▶ **RECORDS FOR THIS EXERCISE**:
┄┄┄┄┄┄┄┄┄┄
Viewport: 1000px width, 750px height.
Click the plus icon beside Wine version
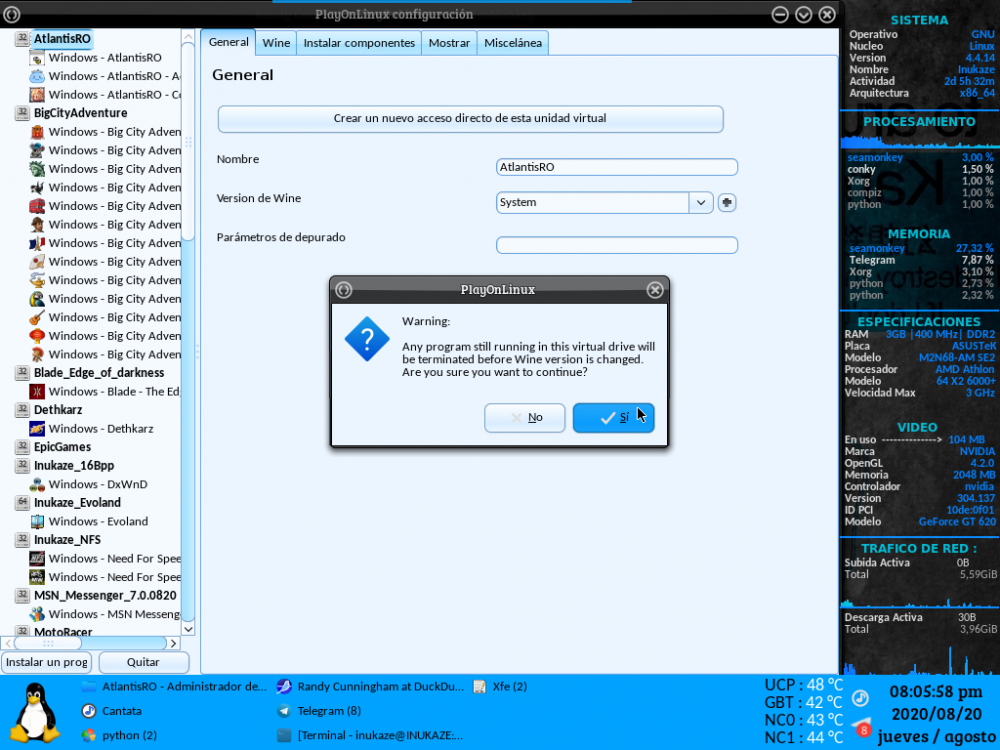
┄┄┄┄┄┄┄┄┄┄
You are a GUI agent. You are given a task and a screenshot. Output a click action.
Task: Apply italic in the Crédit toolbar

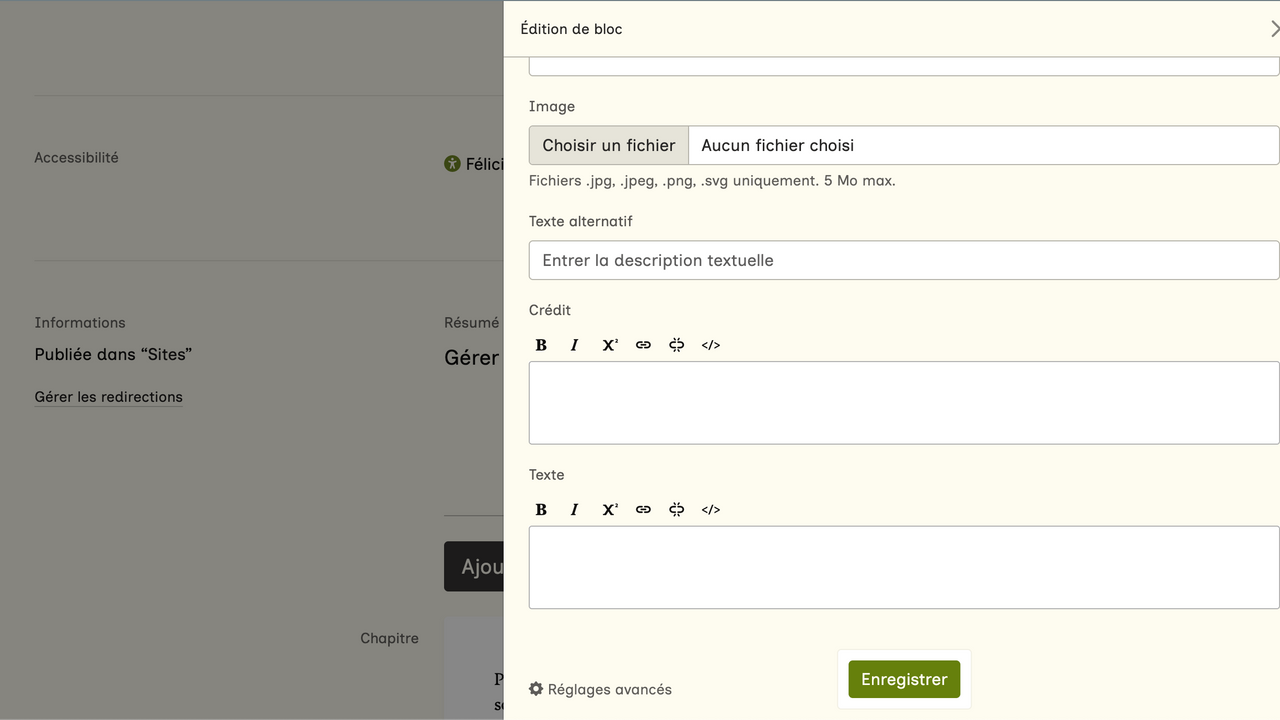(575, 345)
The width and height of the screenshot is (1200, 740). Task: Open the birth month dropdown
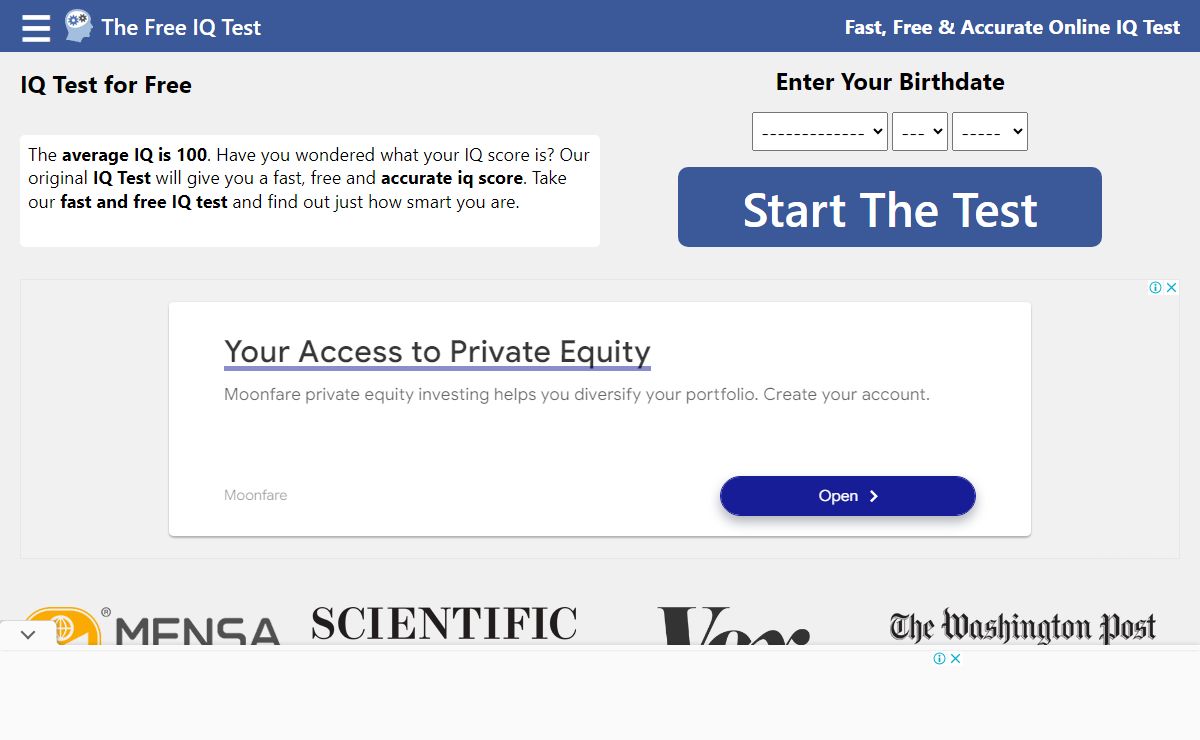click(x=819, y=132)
┄┄┄┄┄┄┄┄┄┄
▶ **ASSIGNMENT**: Out of the material above, output word for word the line with "Viewport: 1000px width, 750px height.", the line with "Click the plus icon beside Wine version", and all lines between them, with nothing else.

▶ **COMPLETED TASK**:
Viewport: 1000px width, 750px height.
Click the plus icon beside Wine version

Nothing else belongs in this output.